→ **RECORDS SUPPLIED**:
Start of Block
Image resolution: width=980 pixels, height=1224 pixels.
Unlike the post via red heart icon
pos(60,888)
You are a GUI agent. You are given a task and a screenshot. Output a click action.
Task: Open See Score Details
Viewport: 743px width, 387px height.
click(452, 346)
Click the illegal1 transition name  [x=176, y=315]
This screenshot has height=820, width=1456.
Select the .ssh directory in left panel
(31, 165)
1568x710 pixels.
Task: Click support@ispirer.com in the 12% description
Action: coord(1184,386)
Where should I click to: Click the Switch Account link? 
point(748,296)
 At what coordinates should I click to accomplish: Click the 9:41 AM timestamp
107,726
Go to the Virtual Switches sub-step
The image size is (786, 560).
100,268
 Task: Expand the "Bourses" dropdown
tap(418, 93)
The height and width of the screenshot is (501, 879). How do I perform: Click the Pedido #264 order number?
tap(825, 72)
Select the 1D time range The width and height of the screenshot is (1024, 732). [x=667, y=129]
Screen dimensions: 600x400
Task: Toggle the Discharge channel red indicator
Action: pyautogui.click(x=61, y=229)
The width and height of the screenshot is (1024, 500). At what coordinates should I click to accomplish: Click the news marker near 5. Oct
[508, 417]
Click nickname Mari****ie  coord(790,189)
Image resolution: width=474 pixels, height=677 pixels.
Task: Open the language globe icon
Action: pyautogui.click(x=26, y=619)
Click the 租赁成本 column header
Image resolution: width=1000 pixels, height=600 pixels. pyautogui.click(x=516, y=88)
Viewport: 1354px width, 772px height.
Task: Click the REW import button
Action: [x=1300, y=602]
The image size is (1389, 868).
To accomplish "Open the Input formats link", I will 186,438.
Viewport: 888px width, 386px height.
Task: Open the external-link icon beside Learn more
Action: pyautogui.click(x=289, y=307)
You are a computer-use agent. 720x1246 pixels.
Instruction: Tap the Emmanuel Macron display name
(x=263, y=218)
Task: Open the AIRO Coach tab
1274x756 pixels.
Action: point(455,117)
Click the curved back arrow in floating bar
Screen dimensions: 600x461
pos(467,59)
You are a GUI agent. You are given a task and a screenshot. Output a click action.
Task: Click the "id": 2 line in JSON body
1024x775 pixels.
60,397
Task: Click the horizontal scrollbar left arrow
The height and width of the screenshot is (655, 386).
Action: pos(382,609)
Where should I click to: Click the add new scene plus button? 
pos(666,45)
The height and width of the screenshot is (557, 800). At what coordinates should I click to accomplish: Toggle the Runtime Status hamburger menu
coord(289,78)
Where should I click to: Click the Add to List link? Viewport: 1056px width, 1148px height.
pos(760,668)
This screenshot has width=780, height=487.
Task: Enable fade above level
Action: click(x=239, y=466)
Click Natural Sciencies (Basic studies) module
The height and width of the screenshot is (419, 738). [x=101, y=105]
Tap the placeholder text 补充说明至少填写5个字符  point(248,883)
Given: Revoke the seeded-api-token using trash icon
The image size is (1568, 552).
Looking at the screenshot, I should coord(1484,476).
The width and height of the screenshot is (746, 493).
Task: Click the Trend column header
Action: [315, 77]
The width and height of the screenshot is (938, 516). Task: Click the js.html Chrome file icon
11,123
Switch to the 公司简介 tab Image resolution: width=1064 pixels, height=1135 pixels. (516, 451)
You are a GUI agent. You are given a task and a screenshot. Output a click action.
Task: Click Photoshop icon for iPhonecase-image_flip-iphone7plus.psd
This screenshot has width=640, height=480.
End of Block
→ **TRY IT**: Scan the data above, find each line with "arrow", and copy it.

→ **EXERCISE OUTPUT**:
Click the curved back arrow in floating bar
Task: Click the horizontal scrollbar left arrow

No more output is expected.